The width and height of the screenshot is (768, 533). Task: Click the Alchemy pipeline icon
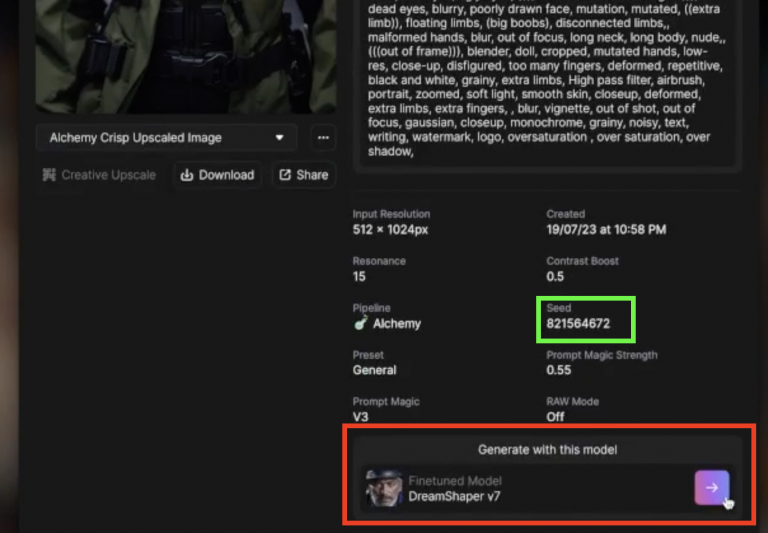[360, 324]
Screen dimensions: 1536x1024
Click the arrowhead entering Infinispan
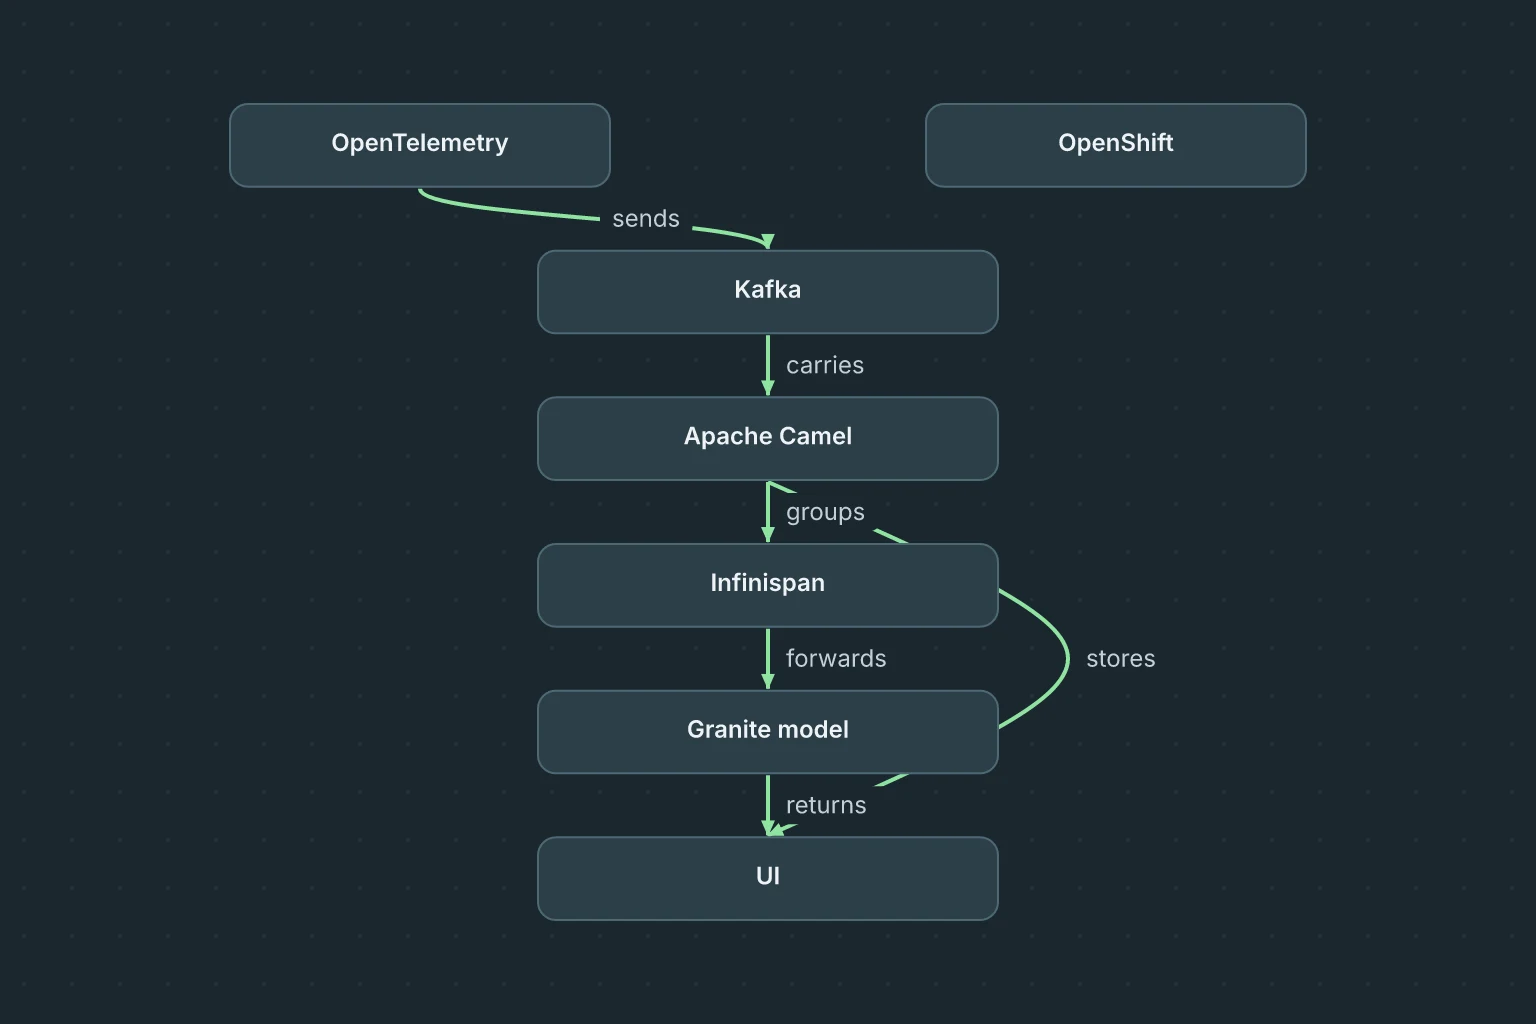click(x=768, y=535)
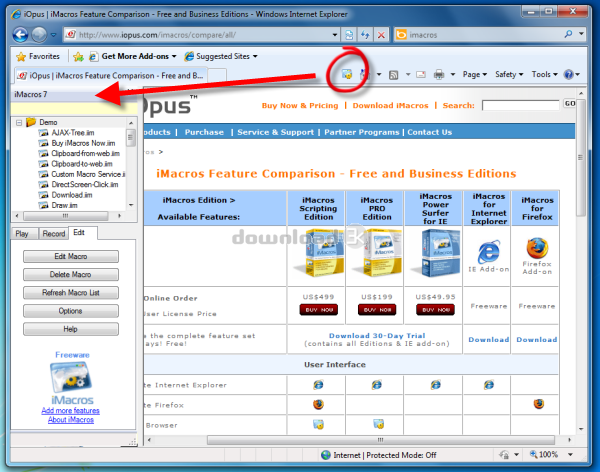Open the zoom level 100% dropdown
This screenshot has width=600, height=472.
(571, 454)
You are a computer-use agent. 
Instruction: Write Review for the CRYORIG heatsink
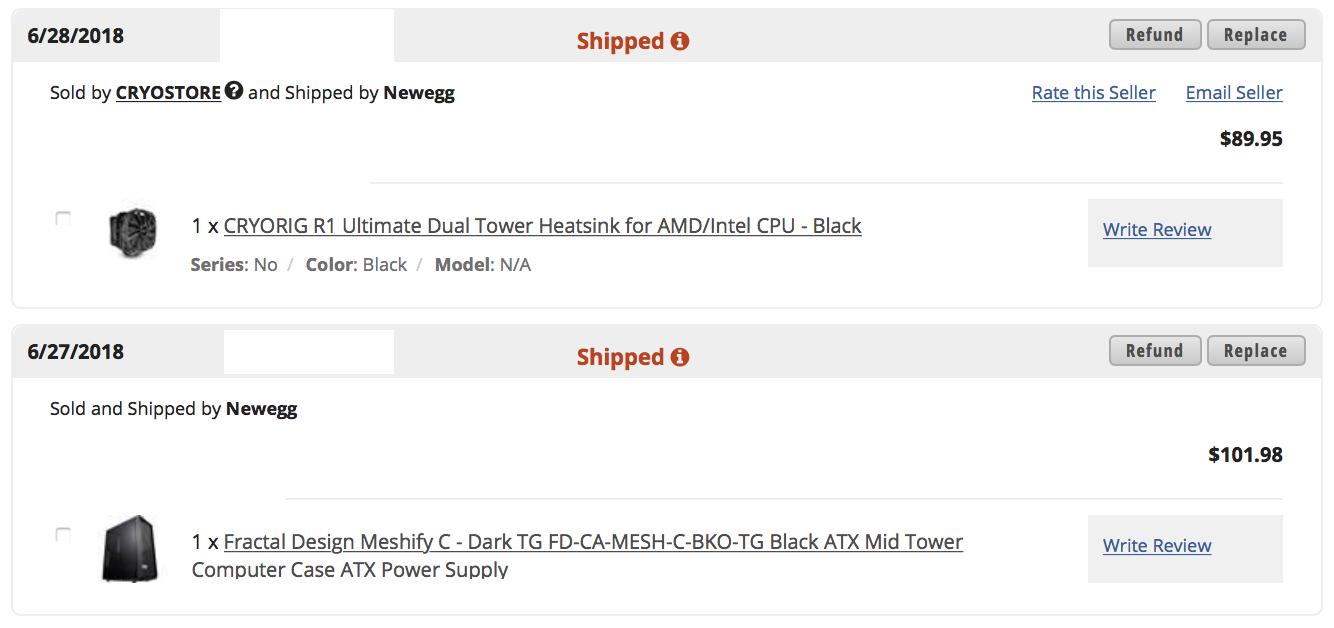click(x=1157, y=230)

What to do: No pictures belong in the answer. It must repeat exactly the lines from the line with "Instruction: Write Review" through the final line of the records.

Response to this exercise:
Instruction: Write Review for the CRYORIG heatsink
click(x=1157, y=230)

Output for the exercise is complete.